Deuteronomy 29:9-63:9
This week's commentary was written by Rabbi Abigail Treu, rabbinic
fellow and director of Donor Relations and Planned Giving, JTS.
My
kids have a hard time taking turns speaking. While their mother tries
to instill some manners, they have taken to shouting, "Pause!" in order
to silence one another, a phrase they've adapted from their use of the
TV remote control to temporarily stop the scene unfolding on screen.
An
inviting metaphor: hitting pause on the forward motion of our lives,
attending to what needs to be said or done, and then pressing the play
button to continue the action. Of course, life doesn't work that way.
The High Holiday season invites us to try it, though: before the new
year unfolds we pause, take time off from work to be with our fellow
Jews, and stand still for a few days.
Stand still, nitzavim,
before we move forward, vayeilekh: the double parashah we read just
before Rosh Hashanah invites us to recognize what we need to do.
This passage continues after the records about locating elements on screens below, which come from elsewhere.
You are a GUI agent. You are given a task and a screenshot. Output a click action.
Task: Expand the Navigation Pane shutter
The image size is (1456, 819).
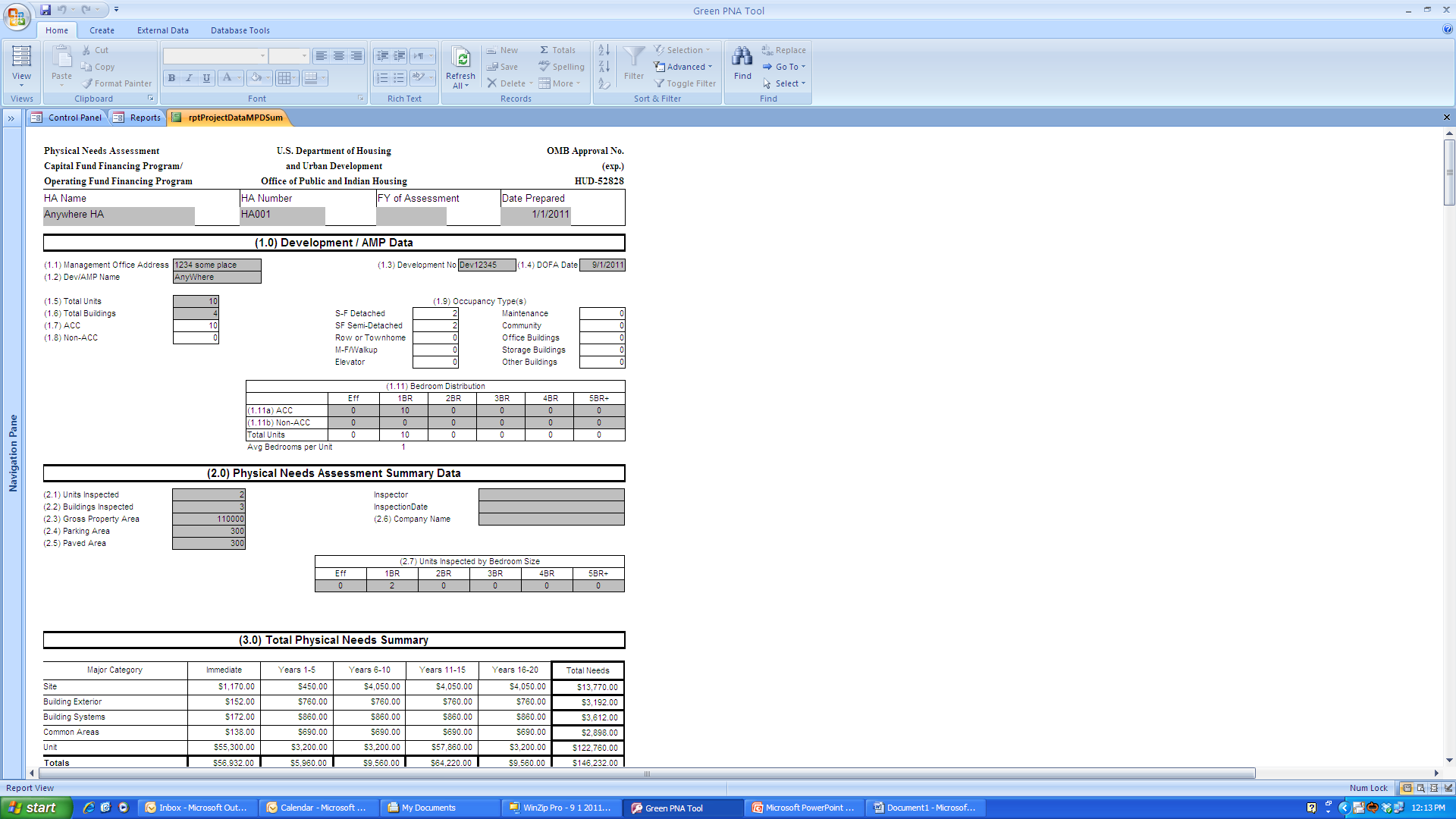coord(11,118)
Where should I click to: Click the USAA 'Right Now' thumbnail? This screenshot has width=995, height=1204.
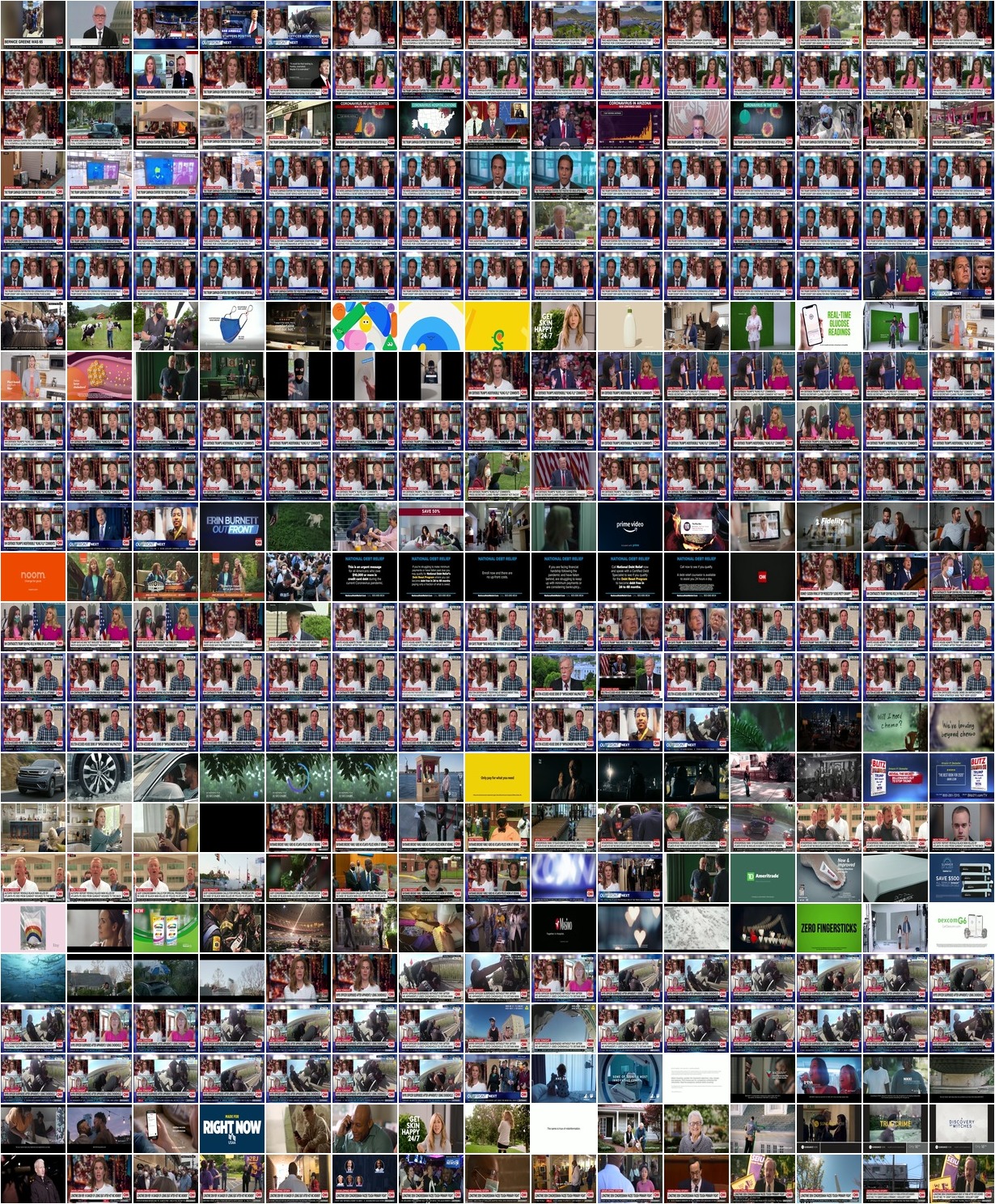point(232,1129)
Stuck
in the narrative while Moses talks—reviewing the history of forty years
gone by and preparing for the future about to unfold—we hardly notice
what the names of the parashah, Nitzavim-Vayeilekh, suggest.
The
metaphors of "pause" and "play" or of "stopping" and "starting,"
however, do not do full justice to the rabbinic model. Yes, we are to
stand still, to spend time reviewing and preparing before moving into a
new year. But more than that, we must become a little disoriented, a
little shaken up, in order to really be able to move forward in a
meaningful way. If we simply hit pause, we haven't done what our
tradition is asking us to do this month. We need to go deeper, and for
that we need to be taken out of the regular, ordered rhythm of life and
into someplace at once familiar and disquieting.